* **DATA**:
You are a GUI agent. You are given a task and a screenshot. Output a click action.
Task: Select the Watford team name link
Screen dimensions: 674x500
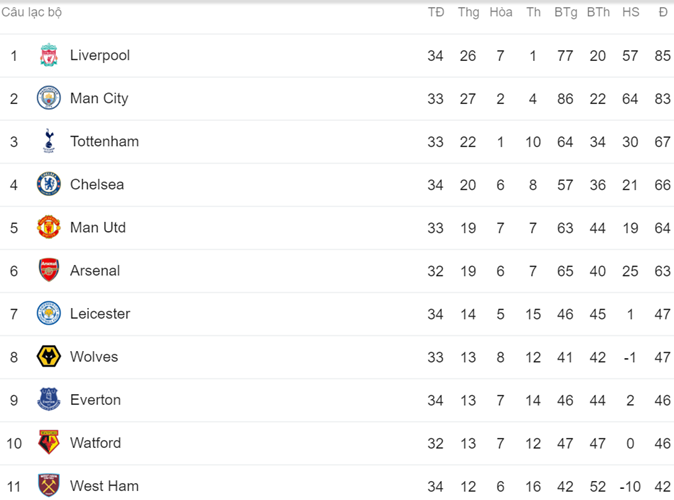95,442
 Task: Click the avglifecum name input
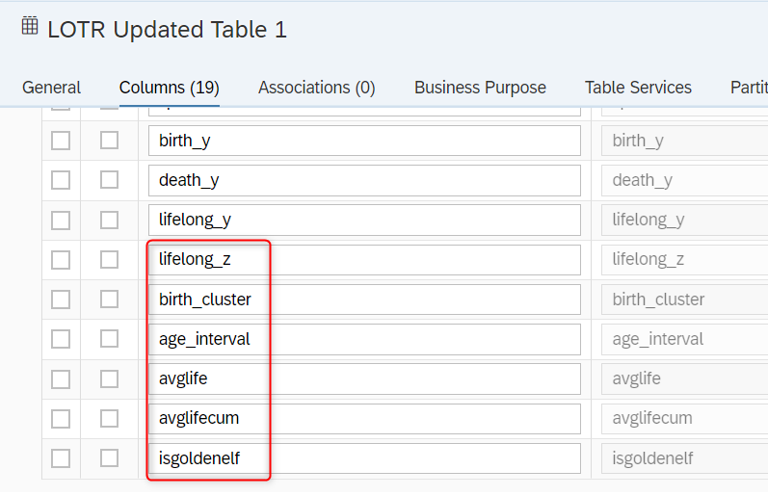pos(364,418)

* **WORK ORDER**:
Transcribe each entry exactly, pictures excluded.

* **ANSWER FOR THIS EXERCISE**:
You are a GUI agent. You are given a task and a screenshot. Output a click action.
Task: Select the Watford team name link
Screen dimensions: 674x500
95,442
 Task: Click the avglifecum name input
pos(364,418)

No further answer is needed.